I do NOT have a DTG printer, nor do I plan to buy one anytime soon, so I would be outsourcing this work.

I DO have a heat press and can buy Plastisol transfers for my design at around $1.00 - $1.50 each.

The shirts will be black, multiple sizes from Youth Small to Adult 4XL, and then I will use Vinyl to put customization on the backs of them. 

Would I be better off with Plastisol, providing that I supply the shirts either way, or would it be cheaper with a DTG outsource?

I really hope that makes sense, it's the only way I could phrase it. If more clarification is needed, just let me know.

Thanks!


----------



## splathead (Dec 4, 2005)

You wouldn't be able to oursource dtg for as low as you can get plastisol transfers. 
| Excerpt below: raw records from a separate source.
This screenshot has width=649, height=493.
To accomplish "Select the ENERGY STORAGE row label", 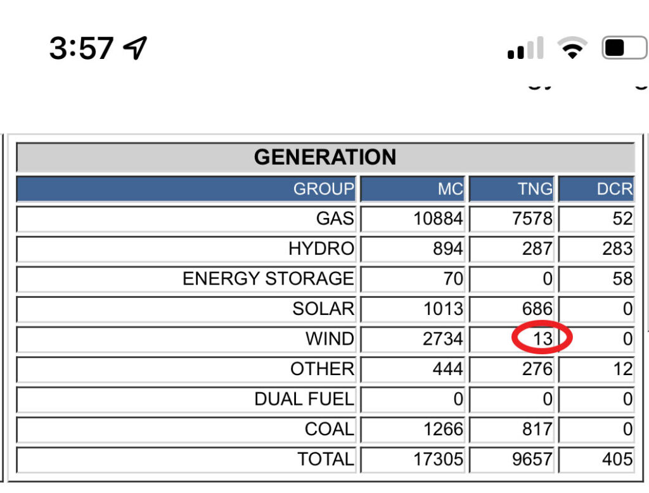I will point(268,279).
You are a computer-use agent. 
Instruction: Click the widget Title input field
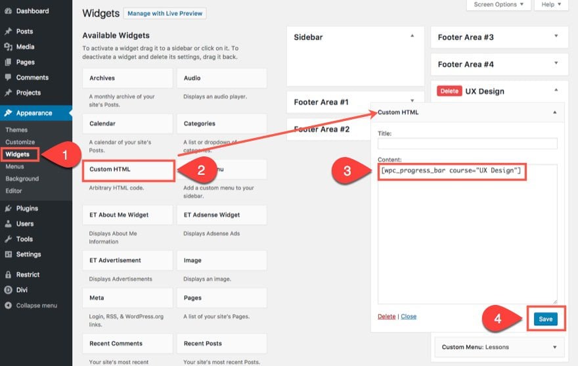(x=467, y=143)
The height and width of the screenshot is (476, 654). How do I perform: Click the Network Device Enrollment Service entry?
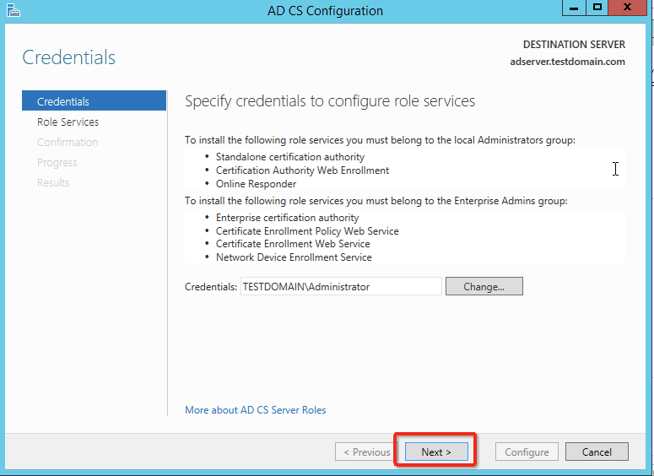(294, 257)
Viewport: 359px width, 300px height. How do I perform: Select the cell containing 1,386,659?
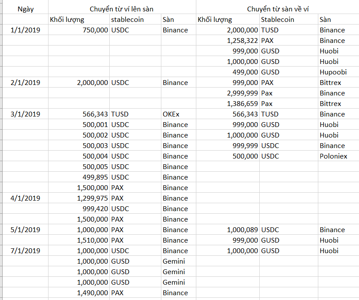[242, 104]
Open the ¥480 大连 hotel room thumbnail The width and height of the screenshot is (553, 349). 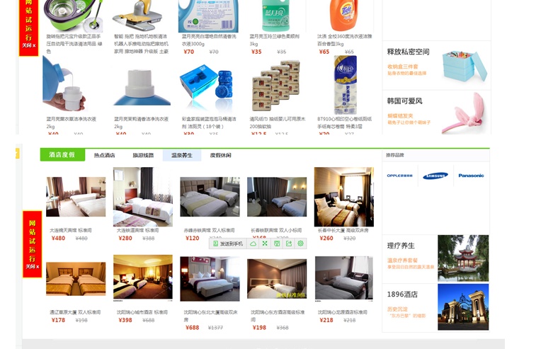click(76, 197)
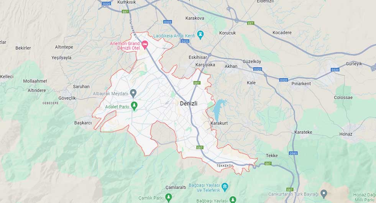Click the D585 road shield
Screen dimensions: 376x203
click(x=293, y=153)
You could probably outsource to a silkscreen printer for that many shirts that would be less than transfers. A one color job like yours should cost you less than $1 each including screen charges.


----------



## billm75 (Feb 15, 2007)

Thanks Joe,

That's what I was thinking, and I don't mind doing the work with Plastisol transfers, but wanted to make sure I wasn't short changing myself.


----------



## PerfPunch (Oct 23, 2007)

Where do you get transfers?


----------



## billm75 (Feb 15, 2007)

I've got one preliminary quote from Ace, but I have another one with Dowling Graphics that I'm waiting on as well.


----------



## treadhead (Jul 26, 2006)

The added advantage of Plastisol is that you can usually go up to the next price break and get extra transfers for little to no extra money (sometimes even cheaper) and if you decide to run some of the same design later (maybe you sell out faster in certain sizes) you can replace only those sizes and quantities that you need. With a screenprinter, you will most likely be faced with a minimum reorder or have to pay a higher price for a lower quantity on the reorder.


----------



## sunnydayz (Jun 22, 2007)

I agree with other posters, you would not be able to get it done with dtg as low as screen printing or plasitol. Dtg machines are not great for large runs as far as price is concerned expecially on a one color job.


----------



## brentonchad (Aug 24, 2007)

One thing to consider is how will the vinyl customization look next to the plastisol transfer or screen print? 

We have thought about doing this but did not feel comfortable about how it would look. We never tried it though so someone that has tried it may know if this looks ok.


----------



## fdsales (Jul 1, 2007)

Yes, your least expensive way would to have the front of the shirts screen-printed, and then use your vinyl for the custom rears....just make sure that the screen-printer uses the same shade of gold to match your vinyl as close as possible. Bring a piece of the vinyl when you go to the screen-printer. Should not cost you any more than $1.00 for 200 shirts, plus a screen charge. If you're concerned about the appearence of the screen print w/ the vinly rear, you can heat press the screen print w/ a teflon sheet for about 8 seconds or so, and it will look almost like the vinyl.


----------



## treadhead (Jul 26, 2006)

fdsales said:


> If you're concerned about the appearence of the screen print w/ the vinly rear, you can heat press the screen print w/ a teflon sheet for about 8 seconds or so, and it will look almost like the vinyl.


Interesting Tip Brian...thanks!!


----------



## treadhead (Jul 26, 2006)

brentonchad said:


> One thing to consider is how will the vinyl customization look next to the plastisol transfer or screen print?
> 
> We have thought about doing this but did not feel comfortable about how it would look. We never tried it though so someone that has tried it may know if this looks ok.


Usually not a problem if it is on the back.

Also, many times the customized names are not the same color as the front....but maybe white instead.


----------